About the Author: Dr Elizabeth Pittman, adjunct senior lecturer, School of Nursing, La Trobe University, Australia, recently retired as Director, Continuing and Distance Education Unit. She now writes on nursing and health issues. Dr Pittman holds master and doctorate degrees in education from the University of Melbourne and is a Fellow of the Royal Australian College of Nursing (RCNA). In 1978, she was awarded the La Trobe Universtiy, David B Myer's Medal. She is a member of the Mental Health Research and Ethics Committee, Royal Melbourne Hospital.
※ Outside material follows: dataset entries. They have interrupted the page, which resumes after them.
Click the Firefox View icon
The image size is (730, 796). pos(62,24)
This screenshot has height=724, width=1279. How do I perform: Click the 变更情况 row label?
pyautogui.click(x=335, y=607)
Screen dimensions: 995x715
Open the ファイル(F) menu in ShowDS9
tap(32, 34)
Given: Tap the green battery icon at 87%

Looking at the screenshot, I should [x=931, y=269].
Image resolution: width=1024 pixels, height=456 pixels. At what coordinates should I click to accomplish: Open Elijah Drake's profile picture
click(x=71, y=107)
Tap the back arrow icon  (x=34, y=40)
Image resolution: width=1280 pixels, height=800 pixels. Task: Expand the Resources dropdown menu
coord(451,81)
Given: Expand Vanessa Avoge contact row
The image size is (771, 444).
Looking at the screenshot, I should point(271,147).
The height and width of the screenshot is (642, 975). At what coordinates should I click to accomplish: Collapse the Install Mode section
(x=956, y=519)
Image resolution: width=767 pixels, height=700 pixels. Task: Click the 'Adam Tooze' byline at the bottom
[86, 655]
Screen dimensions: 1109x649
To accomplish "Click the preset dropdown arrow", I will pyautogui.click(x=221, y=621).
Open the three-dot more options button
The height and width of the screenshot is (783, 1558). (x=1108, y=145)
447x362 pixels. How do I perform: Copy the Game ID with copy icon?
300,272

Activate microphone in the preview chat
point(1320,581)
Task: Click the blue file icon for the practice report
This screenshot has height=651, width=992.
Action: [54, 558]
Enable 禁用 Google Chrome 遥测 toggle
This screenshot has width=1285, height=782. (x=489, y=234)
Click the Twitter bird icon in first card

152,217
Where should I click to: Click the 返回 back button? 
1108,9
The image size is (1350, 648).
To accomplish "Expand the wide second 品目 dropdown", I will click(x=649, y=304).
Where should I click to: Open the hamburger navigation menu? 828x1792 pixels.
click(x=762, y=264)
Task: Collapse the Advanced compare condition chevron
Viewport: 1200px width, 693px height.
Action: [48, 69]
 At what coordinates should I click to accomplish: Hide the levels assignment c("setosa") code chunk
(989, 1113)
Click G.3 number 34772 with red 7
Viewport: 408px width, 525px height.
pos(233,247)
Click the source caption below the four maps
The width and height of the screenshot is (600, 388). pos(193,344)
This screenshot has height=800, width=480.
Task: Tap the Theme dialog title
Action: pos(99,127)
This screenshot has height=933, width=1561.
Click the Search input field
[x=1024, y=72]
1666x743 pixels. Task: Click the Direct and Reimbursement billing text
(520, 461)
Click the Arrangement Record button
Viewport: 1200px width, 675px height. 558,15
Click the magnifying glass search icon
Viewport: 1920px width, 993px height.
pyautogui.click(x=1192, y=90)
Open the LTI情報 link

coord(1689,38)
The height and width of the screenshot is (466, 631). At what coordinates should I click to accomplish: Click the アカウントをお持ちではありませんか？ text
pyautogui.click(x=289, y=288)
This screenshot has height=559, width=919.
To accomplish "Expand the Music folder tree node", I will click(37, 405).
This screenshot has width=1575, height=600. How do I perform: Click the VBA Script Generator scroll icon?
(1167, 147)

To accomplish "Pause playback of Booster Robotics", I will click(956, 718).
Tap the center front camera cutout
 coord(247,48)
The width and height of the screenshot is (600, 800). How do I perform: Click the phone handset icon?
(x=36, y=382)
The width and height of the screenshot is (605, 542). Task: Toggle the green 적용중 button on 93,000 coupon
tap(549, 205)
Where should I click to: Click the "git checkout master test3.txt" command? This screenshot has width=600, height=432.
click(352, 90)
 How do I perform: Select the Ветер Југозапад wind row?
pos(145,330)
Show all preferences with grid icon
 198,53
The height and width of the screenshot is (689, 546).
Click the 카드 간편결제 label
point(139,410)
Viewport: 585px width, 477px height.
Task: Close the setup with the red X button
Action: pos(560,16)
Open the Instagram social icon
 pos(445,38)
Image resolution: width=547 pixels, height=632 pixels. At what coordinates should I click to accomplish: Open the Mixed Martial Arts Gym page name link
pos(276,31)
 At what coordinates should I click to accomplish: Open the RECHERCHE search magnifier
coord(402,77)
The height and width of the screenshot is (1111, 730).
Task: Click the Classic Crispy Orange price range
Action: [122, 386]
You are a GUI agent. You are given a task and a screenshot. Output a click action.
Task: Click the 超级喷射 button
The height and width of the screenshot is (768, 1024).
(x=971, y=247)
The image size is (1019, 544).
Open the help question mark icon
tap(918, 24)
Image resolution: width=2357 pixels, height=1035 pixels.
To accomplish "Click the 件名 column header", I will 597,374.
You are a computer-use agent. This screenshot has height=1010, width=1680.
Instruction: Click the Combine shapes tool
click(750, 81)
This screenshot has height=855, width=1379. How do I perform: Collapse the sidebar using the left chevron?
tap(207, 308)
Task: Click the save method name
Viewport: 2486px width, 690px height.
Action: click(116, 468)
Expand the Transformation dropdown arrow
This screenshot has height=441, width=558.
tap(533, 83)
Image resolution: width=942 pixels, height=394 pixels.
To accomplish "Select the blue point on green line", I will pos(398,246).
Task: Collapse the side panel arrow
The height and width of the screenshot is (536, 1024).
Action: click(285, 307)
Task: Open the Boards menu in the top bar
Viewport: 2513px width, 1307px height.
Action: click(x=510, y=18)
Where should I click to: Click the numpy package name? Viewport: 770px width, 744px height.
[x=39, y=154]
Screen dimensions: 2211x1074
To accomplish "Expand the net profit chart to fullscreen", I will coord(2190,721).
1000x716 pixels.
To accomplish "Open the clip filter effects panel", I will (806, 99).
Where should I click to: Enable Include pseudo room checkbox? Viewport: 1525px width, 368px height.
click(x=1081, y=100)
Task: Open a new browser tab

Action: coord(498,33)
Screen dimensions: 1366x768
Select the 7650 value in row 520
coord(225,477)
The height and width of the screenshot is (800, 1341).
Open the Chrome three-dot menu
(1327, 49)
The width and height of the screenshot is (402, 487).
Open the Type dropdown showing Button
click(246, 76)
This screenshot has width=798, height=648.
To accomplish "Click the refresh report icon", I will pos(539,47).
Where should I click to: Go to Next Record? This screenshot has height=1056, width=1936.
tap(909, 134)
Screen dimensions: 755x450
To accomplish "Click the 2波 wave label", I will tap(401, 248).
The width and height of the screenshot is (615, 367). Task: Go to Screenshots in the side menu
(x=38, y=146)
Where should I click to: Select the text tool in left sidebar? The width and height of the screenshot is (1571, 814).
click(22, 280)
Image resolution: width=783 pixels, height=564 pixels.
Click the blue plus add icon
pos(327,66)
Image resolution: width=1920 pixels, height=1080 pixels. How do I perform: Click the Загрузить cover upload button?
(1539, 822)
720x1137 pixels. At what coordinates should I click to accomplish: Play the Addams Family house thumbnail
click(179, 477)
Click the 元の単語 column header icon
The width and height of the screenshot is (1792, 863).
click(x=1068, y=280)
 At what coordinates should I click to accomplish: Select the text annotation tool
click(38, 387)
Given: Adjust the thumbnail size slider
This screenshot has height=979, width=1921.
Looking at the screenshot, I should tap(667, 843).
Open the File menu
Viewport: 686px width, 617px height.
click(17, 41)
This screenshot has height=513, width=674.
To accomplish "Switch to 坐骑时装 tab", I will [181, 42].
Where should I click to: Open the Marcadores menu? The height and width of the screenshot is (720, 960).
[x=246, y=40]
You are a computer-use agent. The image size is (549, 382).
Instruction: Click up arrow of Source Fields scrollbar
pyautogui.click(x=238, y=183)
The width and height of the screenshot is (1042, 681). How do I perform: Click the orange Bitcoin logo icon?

Dr Pittman was funded by the RCNA to undertake research on the roles of nurse administrators and educators and their educational requirements in the early 1980s when nursing education was moving into universities in Australia and baccalaureate degrees became the entry level to registration. She contributed a chapter in Gray and Pratt (eds.), Issues in Australian Nursing, has published academic papers in journals and delivered papers at conferences on nursing topics. She has written correspondence subjects for students, including a master's level subject titled Leadership in Nursing, plus numerous editorials and articles promoting distance education.
Dr Pittman has just completed a book titled Take your medicine with a grain of salt, which is a critical history of self-medication and the pharmaceutical industry, Western Medicine and Contemporary and Alternative Medicine and what we expect of each and what they deliver. She is also co-authoring a History of the Joanna Briggs Institute.